Physically, I hate aging, and I've thought about it ever since I was young. I don't want to become slow, fat, weak, ugly, and then die. I'll make the best of it, but I will hate it. I am also terrified of possible late-life mental degradation because most of my self and much of what I value is in my mind. Dementia would be the worst because it would erase my memories, dismantle my rational faculties, and send me on wild flights of intuition. I hope that Architect is right--that the Singularity will come to rescue me from the decaying corpse that I will doubtless one day inhabit.
Otherwise, I have six principal fears:
1.) Accident. Death by accident is almost inescapable and cruelly ironic.
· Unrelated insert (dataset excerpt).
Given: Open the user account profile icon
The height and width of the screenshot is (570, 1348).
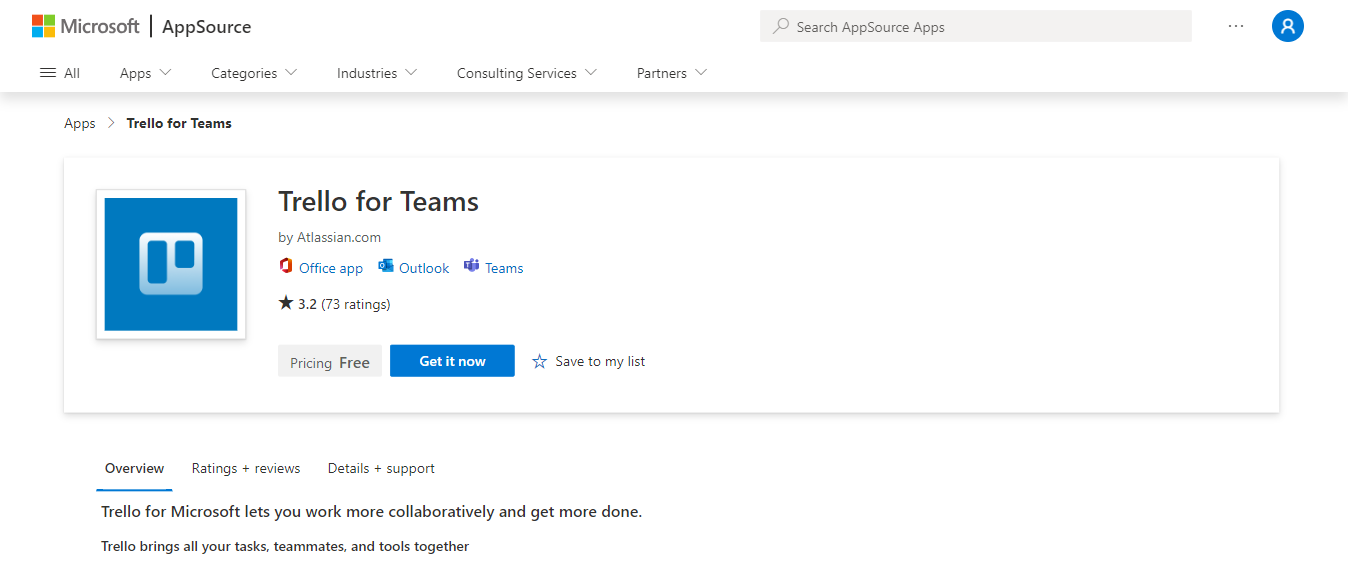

2.) Homicide. Death by homicide is only almost entirely preventable even when uploaded.
3.) Neurological disease. I most likely am a brain (electronic or squishy) and therefore need to ensure its function in order to continue existing in any capacity.
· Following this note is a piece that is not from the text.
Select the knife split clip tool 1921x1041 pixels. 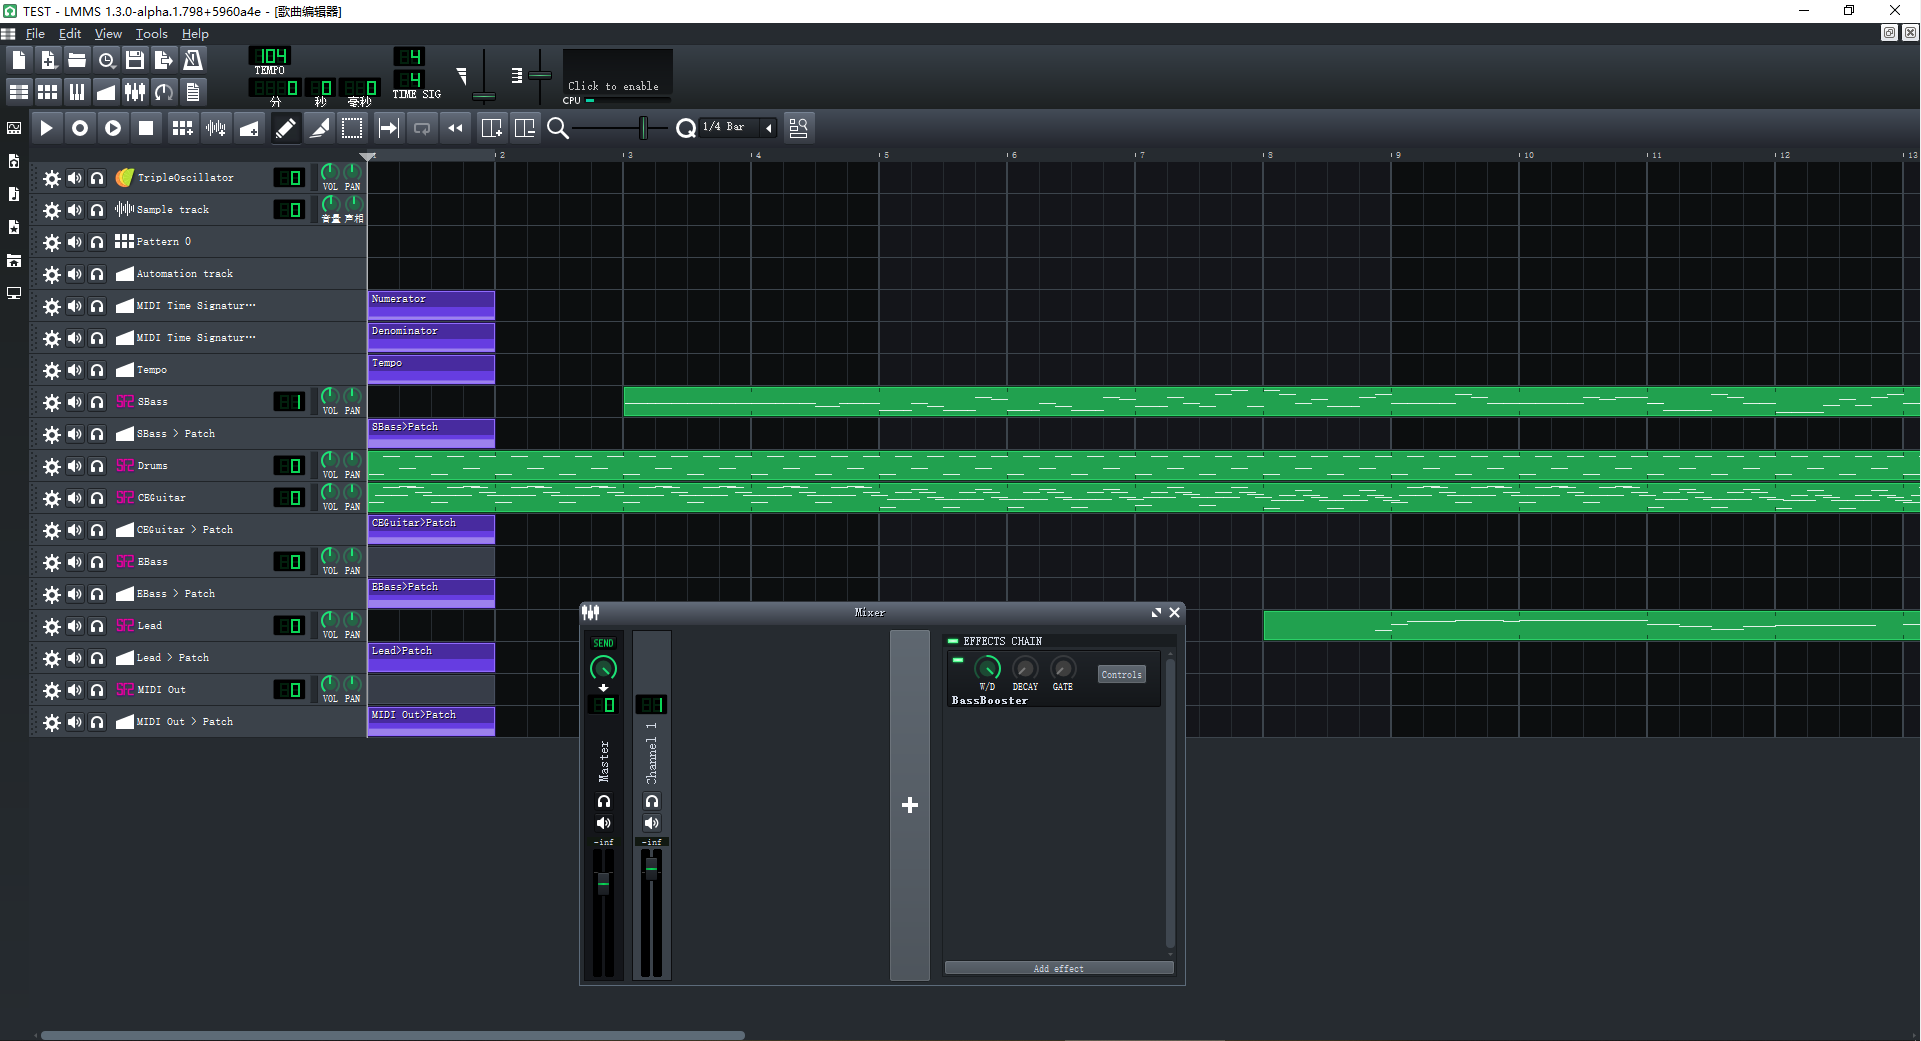pyautogui.click(x=319, y=128)
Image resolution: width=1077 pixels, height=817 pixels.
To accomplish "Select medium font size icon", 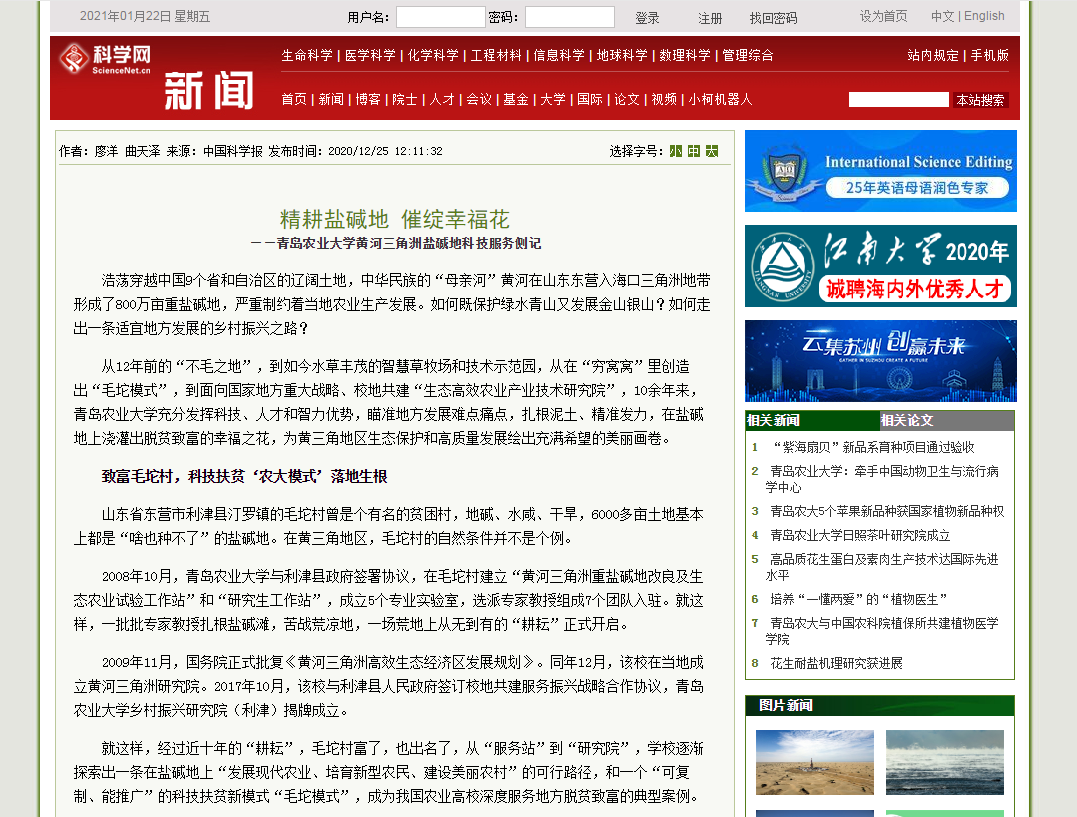I will (694, 151).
4.) Psychic degradation. Even if I upload my consciousness, becoming jaded and bored would make having a functioning brain almost useless.
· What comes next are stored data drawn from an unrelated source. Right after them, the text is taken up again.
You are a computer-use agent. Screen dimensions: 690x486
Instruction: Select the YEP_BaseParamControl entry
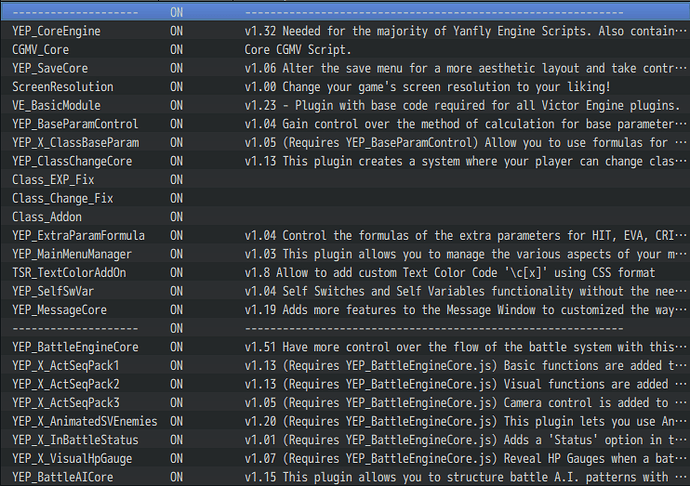click(75, 124)
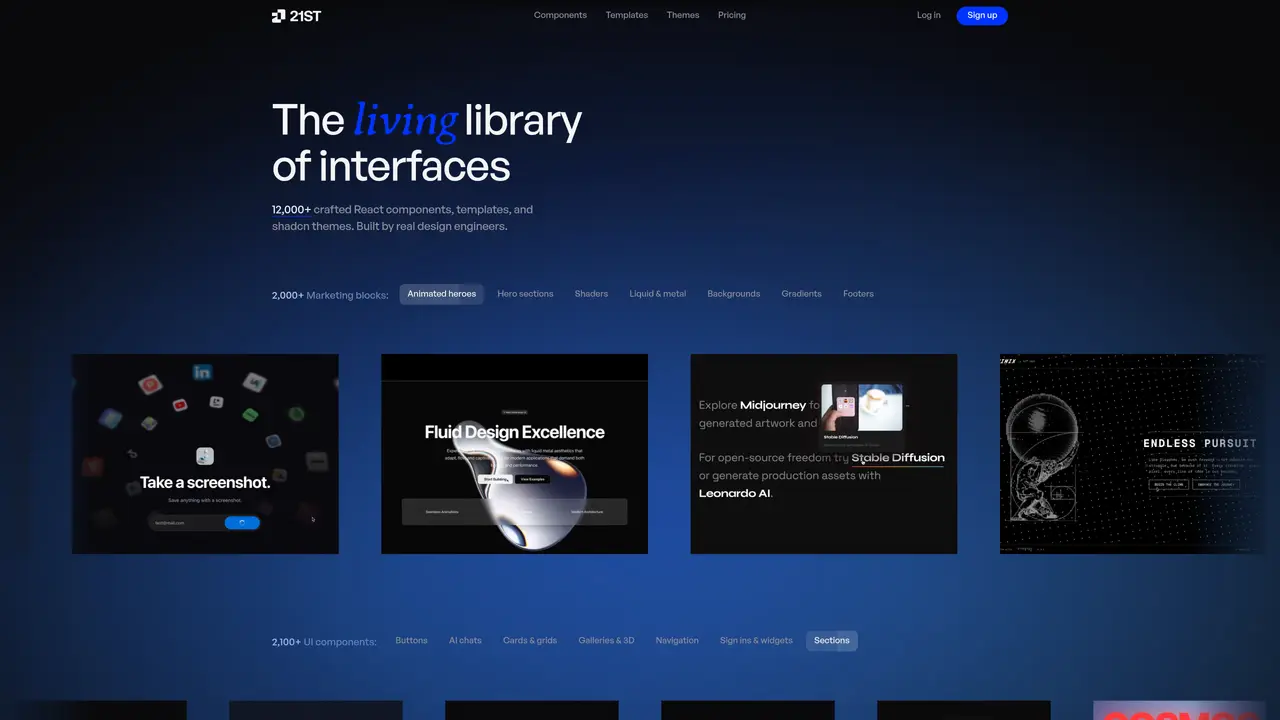Open the Endless Pursuit hero thumbnail

coord(1132,454)
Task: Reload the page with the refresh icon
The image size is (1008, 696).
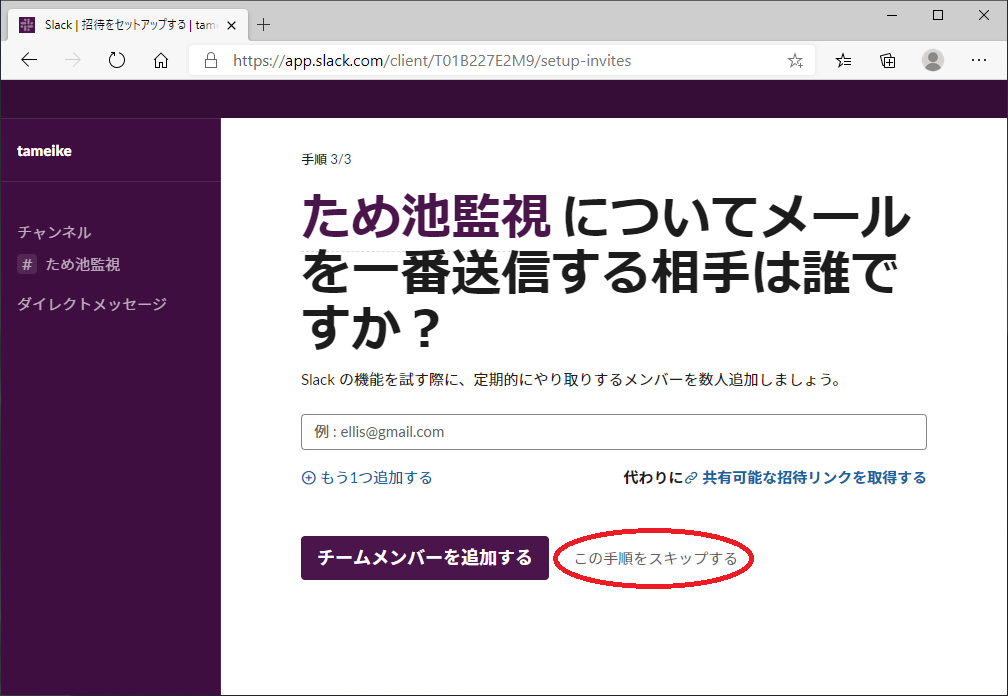Action: click(117, 60)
5.) Cardiovascular disease. Unpredictable, horrifically injurious within seconds, and deadly within minutes. If I'm going to survive for longer than a few decades, then I need to get out of this body.
6.) Cancer. Rogue cells revolt, potentially metastasizing within days. As aforementioned, the human body is a death trap from which I must escape post haste.
If safe, reliable, long-term suspended animation becomes available, then I'll jump into a tank until safe, reliable, long-term mind uploading becomes possible; at that point, I will with frosty nose step into the uploading station.